Stored items from a collection:
+===+

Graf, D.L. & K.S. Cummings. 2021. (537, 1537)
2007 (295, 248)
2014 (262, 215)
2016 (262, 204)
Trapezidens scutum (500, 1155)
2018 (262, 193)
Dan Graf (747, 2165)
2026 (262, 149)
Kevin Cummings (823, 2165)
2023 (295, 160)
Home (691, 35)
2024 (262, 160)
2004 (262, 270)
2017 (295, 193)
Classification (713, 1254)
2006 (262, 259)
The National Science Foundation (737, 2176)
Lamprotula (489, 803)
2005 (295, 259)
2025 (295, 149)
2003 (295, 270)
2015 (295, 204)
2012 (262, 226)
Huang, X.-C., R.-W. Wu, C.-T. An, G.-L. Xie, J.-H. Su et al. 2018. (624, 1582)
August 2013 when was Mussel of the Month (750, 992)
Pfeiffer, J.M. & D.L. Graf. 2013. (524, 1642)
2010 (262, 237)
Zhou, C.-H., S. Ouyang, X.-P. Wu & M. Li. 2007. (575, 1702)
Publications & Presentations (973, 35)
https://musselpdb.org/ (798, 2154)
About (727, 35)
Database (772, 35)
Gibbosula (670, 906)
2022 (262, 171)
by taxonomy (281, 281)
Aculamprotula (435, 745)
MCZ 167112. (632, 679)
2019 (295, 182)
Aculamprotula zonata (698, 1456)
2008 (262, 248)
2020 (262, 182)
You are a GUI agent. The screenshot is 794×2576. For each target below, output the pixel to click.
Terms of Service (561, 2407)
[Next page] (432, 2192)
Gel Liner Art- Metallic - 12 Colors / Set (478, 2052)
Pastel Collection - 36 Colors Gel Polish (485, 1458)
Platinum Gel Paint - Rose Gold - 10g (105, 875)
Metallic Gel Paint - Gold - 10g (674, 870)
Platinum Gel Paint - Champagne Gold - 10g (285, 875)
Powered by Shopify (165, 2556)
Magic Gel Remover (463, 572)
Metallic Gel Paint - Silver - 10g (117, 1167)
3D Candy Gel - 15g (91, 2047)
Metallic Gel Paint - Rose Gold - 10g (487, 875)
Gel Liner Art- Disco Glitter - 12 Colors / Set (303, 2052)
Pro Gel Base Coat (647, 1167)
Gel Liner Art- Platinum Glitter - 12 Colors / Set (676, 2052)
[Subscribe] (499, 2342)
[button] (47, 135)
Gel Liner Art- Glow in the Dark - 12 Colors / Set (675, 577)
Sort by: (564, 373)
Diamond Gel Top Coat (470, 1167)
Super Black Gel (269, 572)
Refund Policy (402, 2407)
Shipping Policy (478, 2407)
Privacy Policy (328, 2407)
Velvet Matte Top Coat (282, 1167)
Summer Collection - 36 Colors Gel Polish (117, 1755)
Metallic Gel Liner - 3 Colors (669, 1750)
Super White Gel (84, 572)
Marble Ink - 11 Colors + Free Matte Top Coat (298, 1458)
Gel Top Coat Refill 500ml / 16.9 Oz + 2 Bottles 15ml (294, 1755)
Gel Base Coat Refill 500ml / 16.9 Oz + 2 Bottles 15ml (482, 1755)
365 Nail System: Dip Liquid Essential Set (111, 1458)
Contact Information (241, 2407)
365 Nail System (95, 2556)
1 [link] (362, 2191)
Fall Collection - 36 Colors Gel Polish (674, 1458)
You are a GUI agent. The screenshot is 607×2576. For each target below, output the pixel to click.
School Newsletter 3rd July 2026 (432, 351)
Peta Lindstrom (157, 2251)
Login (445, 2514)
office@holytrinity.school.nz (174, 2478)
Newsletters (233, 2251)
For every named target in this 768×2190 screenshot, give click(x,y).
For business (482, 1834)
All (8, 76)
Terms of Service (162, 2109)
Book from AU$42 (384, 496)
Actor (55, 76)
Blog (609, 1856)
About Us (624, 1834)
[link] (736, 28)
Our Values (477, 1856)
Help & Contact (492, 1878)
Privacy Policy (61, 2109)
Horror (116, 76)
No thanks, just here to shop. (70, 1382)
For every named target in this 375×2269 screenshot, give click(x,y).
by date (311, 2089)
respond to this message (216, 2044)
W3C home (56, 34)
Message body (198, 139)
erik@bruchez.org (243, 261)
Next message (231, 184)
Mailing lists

+===+

_Task statement_.
All lines from the one with "Powered by Shopify (165, 2556)" through the end of the data must be repeated exactly, and nothing else may be repeated.

_Response below_.
Powered by Shopify (165, 2556)
Magic Gel Remover (463, 572)
Metallic Gel Paint - Silver - 10g (117, 1167)
3D Candy Gel - 15g (91, 2047)
Metallic Gel Paint - Rose Gold - 10g (487, 875)
Gel Liner Art- Disco Glitter - 12 Colors / Set (303, 2052)
Pro Gel Base Coat (647, 1167)
Gel Liner Art- Platinum Glitter - 12 Colors / Set (676, 2052)
[Subscribe] (499, 2342)
[button] (47, 135)
Gel Liner Art- Glow in the Dark - 12 Colors / Set (675, 577)
Sort by: (564, 373)
Diamond Gel Top Coat (470, 1167)
Super Black Gel (269, 572)
Refund Policy (402, 2407)
Shipping Policy (478, 2407)
Privacy Policy (328, 2407)
Velvet Matte Top Coat (282, 1167)
Summer Collection - 36 Colors Gel Polish (117, 1755)
Metallic Gel Liner - 3 Colors (669, 1750)
Super White Gel (84, 572)
Marble Ink - 11 Colors + Free Matte Top Coat (298, 1458)
Gel Top Coat Refill 500ml / 16.9 Oz + 2 Bottles 15ml (294, 1755)
Gel Base Coat Refill 500ml / 16.9 Oz + 2 Bottles 15ml (482, 1755)
365 Nail System: Dip Liquid Essential Set (111, 1458)
Contact Information (241, 2407)
365 Nail System (95, 2556)
1 [link] (362, 2191)
Fall Collection - 36 Colors Gel Polish (674, 1458)
You are a GUI agent. The screenshot is 607×2576. For each target below, output the pixel to click.
School Newsletter 3rd July 2026 (432, 351)
Peta Lindstrom (157, 2251)
Login (445, 2514)
office@holytrinity.school.nz (174, 2478)
Newsletters (233, 2251)
For every named target in this 768×2190 screenshot, give click(x,y).
For business (482, 1834)
All (8, 76)
Terms of Service (162, 2109)
Book from AU$42 (384, 496)
Actor (55, 76)
Blog (609, 1856)
About Us (624, 1834)
[link] (736, 28)
Our Values (477, 1856)
Help & Contact (492, 1878)
Privacy Policy (61, 2109)
Horror (116, 76)
No thanks, just here to shop. (70, 1382)
For every named target in this 375×2269 screenshot, give click(x,y).
by date (311, 2089)
respond to this message (216, 2044)
W3C home (56, 34)
Message body (198, 139)
erik@bruchez.org (243, 261)
Next message (231, 184)
Mailing lists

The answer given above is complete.